Aviation FDI sheen shaved off: Fitch

This is likely to keep off prospective investors,says a report by Fitch.

Written by Agencies | Mumbai | Published:September 20, 2012 10:30 pm

The structural issues plaguing the domestic airlines industry take the sheen off the FDI push and are likely to keep off prospective investors,says a report by India Ratings,the domestic arm of Fitch Rating.

Last week,after many months of dithering,the government allowed up to 49 per cent direct investment by foreign carriers into domestic airlines.

“Though the possible equity infusion may not only de-leverage the sector but also provide funds for long-term growth,the structural challenges may limit the attractiveness for such foreign investors at least in the medium-term,” the report said.

The report,however,added the move will improve the capital structure of those airlines which have viable business models.

According to the report,possible equity infusion,which will lead to stronger strategic and operational ties with foreign partners,may improve the credit profile of domestic airlines.
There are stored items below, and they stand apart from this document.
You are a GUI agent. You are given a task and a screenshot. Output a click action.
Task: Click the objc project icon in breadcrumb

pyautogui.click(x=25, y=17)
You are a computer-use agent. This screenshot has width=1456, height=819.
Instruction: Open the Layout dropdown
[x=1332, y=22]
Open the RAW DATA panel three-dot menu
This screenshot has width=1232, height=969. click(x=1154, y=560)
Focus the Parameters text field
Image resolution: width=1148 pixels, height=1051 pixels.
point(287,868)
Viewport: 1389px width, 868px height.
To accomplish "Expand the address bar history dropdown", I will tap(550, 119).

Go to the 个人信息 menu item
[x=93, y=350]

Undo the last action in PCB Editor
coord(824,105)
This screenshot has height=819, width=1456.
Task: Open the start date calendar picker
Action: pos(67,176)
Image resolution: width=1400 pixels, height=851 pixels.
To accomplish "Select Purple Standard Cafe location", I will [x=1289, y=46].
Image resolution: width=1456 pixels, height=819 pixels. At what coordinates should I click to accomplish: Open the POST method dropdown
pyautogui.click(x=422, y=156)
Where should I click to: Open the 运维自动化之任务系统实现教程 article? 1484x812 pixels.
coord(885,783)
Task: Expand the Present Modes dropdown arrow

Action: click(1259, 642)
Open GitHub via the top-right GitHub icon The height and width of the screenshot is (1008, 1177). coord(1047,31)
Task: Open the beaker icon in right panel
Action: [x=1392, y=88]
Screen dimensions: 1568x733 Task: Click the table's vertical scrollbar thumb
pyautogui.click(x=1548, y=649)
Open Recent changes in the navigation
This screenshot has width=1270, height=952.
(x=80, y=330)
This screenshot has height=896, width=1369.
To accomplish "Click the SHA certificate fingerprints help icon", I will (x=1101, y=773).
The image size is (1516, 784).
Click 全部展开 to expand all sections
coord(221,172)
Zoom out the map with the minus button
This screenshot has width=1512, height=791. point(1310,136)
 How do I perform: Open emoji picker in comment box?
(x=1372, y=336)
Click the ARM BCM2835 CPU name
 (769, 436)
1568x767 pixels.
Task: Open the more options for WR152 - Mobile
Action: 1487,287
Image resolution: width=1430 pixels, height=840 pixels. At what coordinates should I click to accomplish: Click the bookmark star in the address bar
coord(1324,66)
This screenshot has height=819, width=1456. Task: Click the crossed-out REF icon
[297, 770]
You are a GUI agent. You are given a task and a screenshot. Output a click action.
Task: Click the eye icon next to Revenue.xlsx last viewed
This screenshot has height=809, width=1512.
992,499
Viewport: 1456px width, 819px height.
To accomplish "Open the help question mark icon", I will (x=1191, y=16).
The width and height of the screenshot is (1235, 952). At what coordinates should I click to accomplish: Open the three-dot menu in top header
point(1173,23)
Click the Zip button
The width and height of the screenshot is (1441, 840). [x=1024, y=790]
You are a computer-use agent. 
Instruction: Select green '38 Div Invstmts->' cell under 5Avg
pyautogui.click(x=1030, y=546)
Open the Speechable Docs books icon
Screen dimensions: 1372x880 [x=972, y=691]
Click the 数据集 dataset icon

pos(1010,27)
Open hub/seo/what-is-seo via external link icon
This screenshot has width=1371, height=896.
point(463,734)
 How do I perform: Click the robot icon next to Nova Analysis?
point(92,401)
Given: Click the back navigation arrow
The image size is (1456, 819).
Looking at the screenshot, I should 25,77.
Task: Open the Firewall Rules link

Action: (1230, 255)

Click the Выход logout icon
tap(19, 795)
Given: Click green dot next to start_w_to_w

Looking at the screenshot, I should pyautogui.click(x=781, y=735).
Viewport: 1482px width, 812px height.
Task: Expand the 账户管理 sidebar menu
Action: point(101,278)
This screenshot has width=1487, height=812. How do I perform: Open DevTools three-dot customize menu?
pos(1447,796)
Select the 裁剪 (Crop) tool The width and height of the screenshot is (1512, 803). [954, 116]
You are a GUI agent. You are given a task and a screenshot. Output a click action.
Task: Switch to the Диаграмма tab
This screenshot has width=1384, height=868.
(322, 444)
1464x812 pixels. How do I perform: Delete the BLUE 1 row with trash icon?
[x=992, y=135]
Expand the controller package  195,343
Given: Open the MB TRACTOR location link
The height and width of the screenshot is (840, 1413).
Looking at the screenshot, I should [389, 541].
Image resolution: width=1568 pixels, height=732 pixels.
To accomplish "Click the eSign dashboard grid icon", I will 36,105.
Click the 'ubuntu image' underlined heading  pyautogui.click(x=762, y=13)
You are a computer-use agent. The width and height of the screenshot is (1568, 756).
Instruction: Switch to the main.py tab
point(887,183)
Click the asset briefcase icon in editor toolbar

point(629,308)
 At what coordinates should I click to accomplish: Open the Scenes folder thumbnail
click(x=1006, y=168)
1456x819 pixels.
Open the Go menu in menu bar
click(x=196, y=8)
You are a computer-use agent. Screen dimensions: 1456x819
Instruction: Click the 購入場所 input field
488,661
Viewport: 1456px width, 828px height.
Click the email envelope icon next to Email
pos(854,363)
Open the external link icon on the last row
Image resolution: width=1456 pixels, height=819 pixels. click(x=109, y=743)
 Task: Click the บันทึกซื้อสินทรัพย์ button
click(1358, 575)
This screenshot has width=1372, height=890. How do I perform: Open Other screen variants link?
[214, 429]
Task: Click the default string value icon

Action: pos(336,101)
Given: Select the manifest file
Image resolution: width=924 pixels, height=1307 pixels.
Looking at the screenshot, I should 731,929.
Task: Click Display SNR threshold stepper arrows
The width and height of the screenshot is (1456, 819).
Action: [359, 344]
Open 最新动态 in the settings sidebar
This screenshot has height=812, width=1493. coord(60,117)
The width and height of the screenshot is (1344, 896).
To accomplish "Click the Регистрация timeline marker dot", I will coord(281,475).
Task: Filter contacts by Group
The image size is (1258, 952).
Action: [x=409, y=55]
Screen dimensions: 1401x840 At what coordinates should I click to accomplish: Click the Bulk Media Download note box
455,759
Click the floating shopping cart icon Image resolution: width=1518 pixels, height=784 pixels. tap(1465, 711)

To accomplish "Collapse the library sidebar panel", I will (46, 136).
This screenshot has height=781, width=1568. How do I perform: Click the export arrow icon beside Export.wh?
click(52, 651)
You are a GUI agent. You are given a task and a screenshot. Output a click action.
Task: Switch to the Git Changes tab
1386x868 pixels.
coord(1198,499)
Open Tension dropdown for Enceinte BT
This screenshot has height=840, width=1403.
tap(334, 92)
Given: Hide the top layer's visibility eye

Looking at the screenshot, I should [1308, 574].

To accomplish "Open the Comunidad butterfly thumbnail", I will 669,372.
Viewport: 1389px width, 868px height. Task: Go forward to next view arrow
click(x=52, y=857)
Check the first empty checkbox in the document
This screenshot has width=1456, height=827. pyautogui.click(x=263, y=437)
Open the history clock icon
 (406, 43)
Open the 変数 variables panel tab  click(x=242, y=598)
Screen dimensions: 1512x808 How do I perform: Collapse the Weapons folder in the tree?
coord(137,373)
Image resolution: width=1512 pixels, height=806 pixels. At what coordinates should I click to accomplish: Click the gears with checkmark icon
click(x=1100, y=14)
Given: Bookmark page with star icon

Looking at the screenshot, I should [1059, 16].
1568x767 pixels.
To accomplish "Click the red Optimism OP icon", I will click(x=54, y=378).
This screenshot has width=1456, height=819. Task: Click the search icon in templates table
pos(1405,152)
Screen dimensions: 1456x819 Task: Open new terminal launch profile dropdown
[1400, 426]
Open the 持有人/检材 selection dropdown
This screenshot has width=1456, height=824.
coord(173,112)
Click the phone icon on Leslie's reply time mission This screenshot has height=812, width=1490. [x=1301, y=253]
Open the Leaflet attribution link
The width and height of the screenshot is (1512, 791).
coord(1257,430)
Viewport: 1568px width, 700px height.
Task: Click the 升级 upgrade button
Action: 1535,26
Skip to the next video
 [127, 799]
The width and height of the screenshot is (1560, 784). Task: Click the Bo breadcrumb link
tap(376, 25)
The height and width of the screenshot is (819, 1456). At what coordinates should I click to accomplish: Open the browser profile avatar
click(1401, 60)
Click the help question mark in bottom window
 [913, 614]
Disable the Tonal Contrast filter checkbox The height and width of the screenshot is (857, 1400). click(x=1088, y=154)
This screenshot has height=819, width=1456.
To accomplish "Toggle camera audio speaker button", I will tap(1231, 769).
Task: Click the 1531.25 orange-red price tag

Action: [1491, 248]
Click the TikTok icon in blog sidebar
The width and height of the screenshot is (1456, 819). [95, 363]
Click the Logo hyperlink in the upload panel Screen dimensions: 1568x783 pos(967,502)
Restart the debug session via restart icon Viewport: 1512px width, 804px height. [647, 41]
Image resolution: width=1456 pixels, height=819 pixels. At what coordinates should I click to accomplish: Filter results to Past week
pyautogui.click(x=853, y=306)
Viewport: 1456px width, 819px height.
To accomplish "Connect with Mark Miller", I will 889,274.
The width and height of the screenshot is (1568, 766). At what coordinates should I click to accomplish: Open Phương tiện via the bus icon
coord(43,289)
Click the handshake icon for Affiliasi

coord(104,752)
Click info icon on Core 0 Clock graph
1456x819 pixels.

While the long-term growth potential of the domestic market may draw interest from international airlines,the continuing structural weakness may increase the perceived risk in such tie-ups,the report warned,adding other key consideration of prospective partners will be the lack of majority equity control in addition to specific board constitution.

The key structural weakness of the domestic airlines is the higher operating costs,driven primarily by higher tax on aviation fuel,compared to that of the other emerging markets while the cost of infrastructure development is also higher for the industry which usually translates into higher airport user charges.

“This is in addition to the present limited airport infrastructure which acts as a bottleneck to significantly improve scheduling efficiency,will act as a direct drag on operating cost,” says the report.

In FY12,Ebitda margins of three of the listed airlines ranged between 1 percent to negative 37 percent,as aviation fuel accounts for 40-50 percent of an airline’s operating cost here compared to around 30 percent globally,notes the report,and blamed this on higher taxes on ATF.

Together the domestic airlines lost over Rs 10,500 crore last fiscal with none of the six airlines making money as stiff competition forced them to keep ticket prices low.

According to industry data,the airlines were selling each ticket at an average of Rs 1,200 below cost.

Another key bottleneck is the airlines’ customer base which is dominated by corporate travel,which though is comparable to other emerging markets,the report said adding that household-level spending on flying is limited to no more than top 10 percent of households on low-cost airlines.

The high-cost structure of the domestic airline would always keep airfares high relative to the income of even this top 10 percentile households,it said and warned that high availability of lower cost substitutes like AC II& III tier trains tickets is limiting the growth of air travel.